Local and provincial mental health services, from counselors and psychologists, to treatment centres for addictions, to information on general help lines and emergency hotlines is all included in the brochure, which came about from a provincial grant.  

All one has to do is ask for help — it’s vital. ANFC provides those referral services to those who need it, but unless an individual’s behaviour crosses into major criminality, if they don’t ask for help themselves, there is little the law can do. 

At his last report to Athabasca town council in April, now retired RCMP Staff Sgt. Paul Gilligan filled councillors in on the legalities of a mental health warrant. 

In the instance of an unhoused Athabasca man who has shattered the windows of several businesses and vehicles on several occasions, Gilligan said RCMP can arrest him under the Mental Health Act, and have, but he is soon released. 

“There's no way they're going to hold him in the remand centre to keep him from doing these offences …  it really comes down to, this is a mental health crisis that we have in our community, and we can’t charge our way out of that because with the majority of people, the court will eat the charges against somebody in those situations. We do lay the charges, but nine times out of 10 they’re stayed when they go to court,” he said. 

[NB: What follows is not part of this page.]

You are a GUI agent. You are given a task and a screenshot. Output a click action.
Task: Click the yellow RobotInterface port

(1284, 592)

The recent federal budget set aside $994 million for the expansion of mental health services, which was applauded by the CMHA. 

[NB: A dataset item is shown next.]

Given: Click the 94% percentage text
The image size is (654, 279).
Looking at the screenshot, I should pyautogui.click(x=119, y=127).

“We are thrilled to see the government take an important leadership role in meeting the needs of under served populations, with targeted investments in Indigenous mental health, measures to curb the opioid poisoning crisis and problematic substance use and programs to cope with COVID-19 related trauma, as well as national mental health care standards,” read a statement released April 20. 

“Earlier access to services at the community level can prevent individuals from needing more cost- and time-intensive interventions down the road. We look forward to working with the federal government to ensure there is increased and sustained federal funding directed to community-based mental health organizations to support the mental well-being of all Canadians.” 

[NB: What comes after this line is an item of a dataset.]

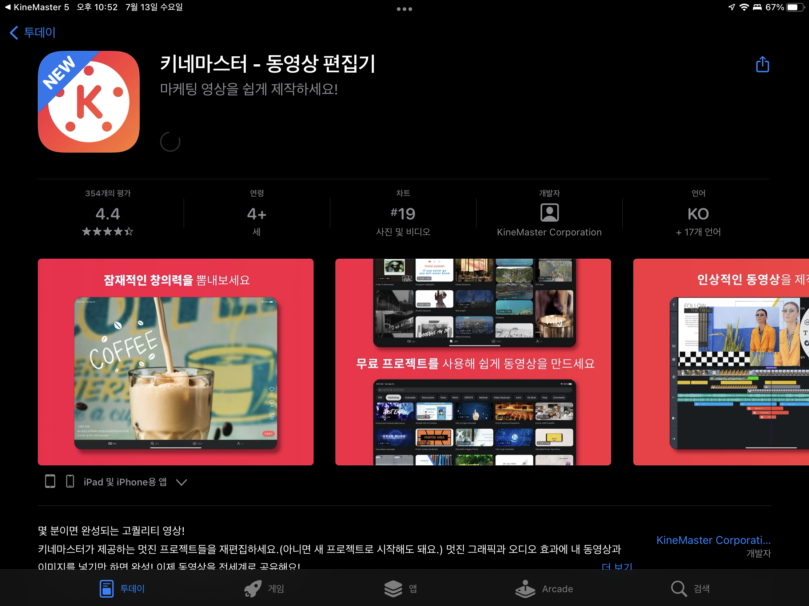This screenshot has width=809, height=606.
Task: Tap the loading download spinner
Action: click(170, 142)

Additionally, a December motion by B.C. Conservative MP Todd Doherty to combine existing suicide prevention services together at one three-digit number, was passed unanimously in the House of Commons. 

The 988 suicide-prevention hotline is meant to remove barriers and provide a quick connection to help and relevant resources in a mental health emergency, to help save lives in the desperate moments that a person may be contemplating suicide. 

The United States recently adopted its own 988 legislation — an idea that came about as a result of an Internet petition by a 14-year-old girl, who found it took considerable effort to find the right people to connect to when she experienced her own mental health crisis. 

Statistics show Albertans are the most stressed in the country, but despite the pandemic, a decrease in actual suicides in the province decreased in 2020, and is as low as it has been in the last five years, according to Alberta Justice. 

With the last month of 2020 not included, there were 490 suicides recorded in Alberta in 2020, compared to full year stats that ranged from 601 to 668 since 2015.  

However, the long-term mental health effects of the pandemic are not yet known. 

Both Athabasca County and the Town of Athabasca recently passed motions in support of the federal legislation to institute the three-digit hotline.